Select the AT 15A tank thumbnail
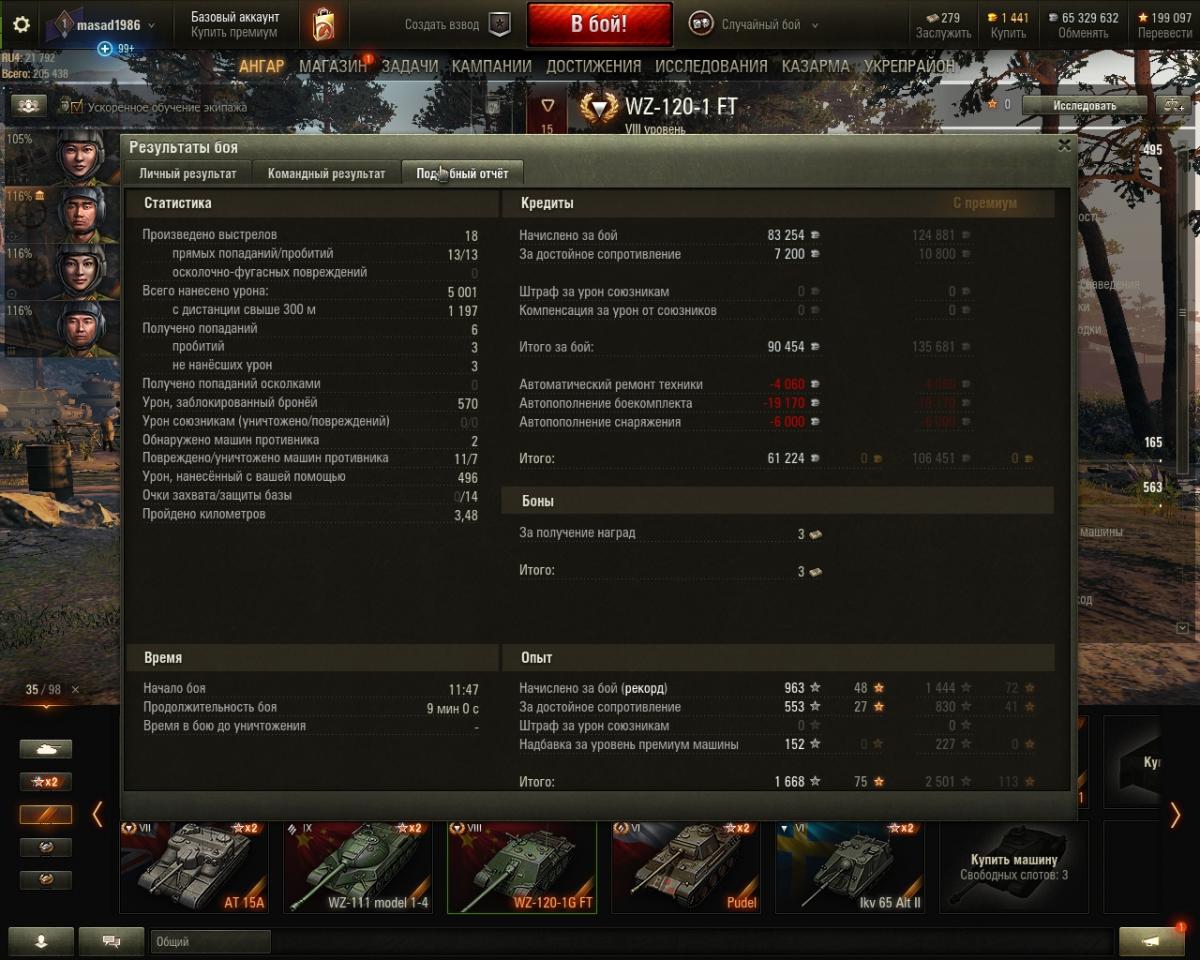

————

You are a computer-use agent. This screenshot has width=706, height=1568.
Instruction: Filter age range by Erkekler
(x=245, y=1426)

————

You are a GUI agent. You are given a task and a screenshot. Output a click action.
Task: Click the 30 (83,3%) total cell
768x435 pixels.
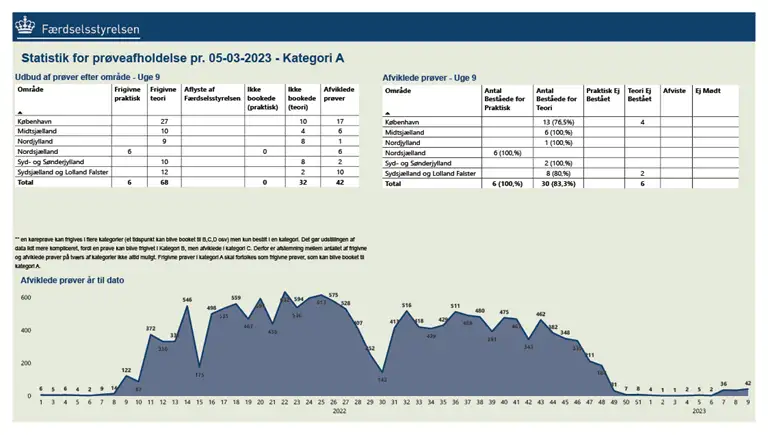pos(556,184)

————

**What to produce**
Arrange the lines from the one containing "You are a GUI" up to and including the one containing "pos(556,184)" as a JSON list of strings, one string per line, with blank lines left out. Omit the pictures from your answer.

**Output for this task**
[
  "You are a GUI agent. You are given a task and a screenshot. Output a click action.",
  "Task: Click the 30 (83,3%) total cell",
  "768x435 pixels.",
  "pos(556,184)"
]